Stored records:

····················

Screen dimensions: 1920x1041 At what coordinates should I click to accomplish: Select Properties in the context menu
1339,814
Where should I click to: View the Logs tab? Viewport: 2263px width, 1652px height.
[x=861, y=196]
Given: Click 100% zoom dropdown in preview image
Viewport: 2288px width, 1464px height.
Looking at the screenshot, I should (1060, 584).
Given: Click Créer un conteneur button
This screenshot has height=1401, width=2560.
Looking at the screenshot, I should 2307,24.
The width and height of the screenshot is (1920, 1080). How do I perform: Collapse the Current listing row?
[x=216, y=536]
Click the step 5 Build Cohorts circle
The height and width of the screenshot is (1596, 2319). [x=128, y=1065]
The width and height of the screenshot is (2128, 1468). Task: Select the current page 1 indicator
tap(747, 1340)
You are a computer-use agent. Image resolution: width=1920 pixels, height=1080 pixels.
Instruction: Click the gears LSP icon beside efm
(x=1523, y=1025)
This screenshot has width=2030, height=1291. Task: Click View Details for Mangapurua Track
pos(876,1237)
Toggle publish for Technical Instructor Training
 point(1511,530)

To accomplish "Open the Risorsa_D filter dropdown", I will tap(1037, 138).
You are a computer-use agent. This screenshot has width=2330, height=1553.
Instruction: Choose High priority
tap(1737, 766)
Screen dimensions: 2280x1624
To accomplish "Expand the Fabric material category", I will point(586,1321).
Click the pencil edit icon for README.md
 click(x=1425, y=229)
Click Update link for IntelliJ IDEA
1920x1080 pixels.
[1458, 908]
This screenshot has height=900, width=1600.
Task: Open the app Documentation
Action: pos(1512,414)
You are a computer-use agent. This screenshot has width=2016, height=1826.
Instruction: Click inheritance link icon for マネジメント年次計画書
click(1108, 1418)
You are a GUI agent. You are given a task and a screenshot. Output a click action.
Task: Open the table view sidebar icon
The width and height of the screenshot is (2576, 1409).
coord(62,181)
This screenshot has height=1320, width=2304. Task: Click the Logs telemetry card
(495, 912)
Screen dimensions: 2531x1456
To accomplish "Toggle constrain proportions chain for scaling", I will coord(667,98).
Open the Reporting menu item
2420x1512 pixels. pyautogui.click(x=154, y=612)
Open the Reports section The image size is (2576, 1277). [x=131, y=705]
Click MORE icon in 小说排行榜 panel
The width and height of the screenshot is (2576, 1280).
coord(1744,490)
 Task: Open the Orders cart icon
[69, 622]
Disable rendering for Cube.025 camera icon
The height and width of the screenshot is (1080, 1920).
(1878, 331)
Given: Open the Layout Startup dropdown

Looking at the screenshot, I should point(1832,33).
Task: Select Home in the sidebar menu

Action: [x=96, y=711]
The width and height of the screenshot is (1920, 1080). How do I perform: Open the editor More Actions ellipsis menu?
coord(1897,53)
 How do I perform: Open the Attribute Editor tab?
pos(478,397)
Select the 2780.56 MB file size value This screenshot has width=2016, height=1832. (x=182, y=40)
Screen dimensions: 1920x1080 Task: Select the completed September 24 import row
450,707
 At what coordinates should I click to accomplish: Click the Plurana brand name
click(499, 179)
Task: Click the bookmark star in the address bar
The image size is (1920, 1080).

····················

Count each line above in which the string "will" appears, then state only the total.

*EXERCISE SOLUTION*. 3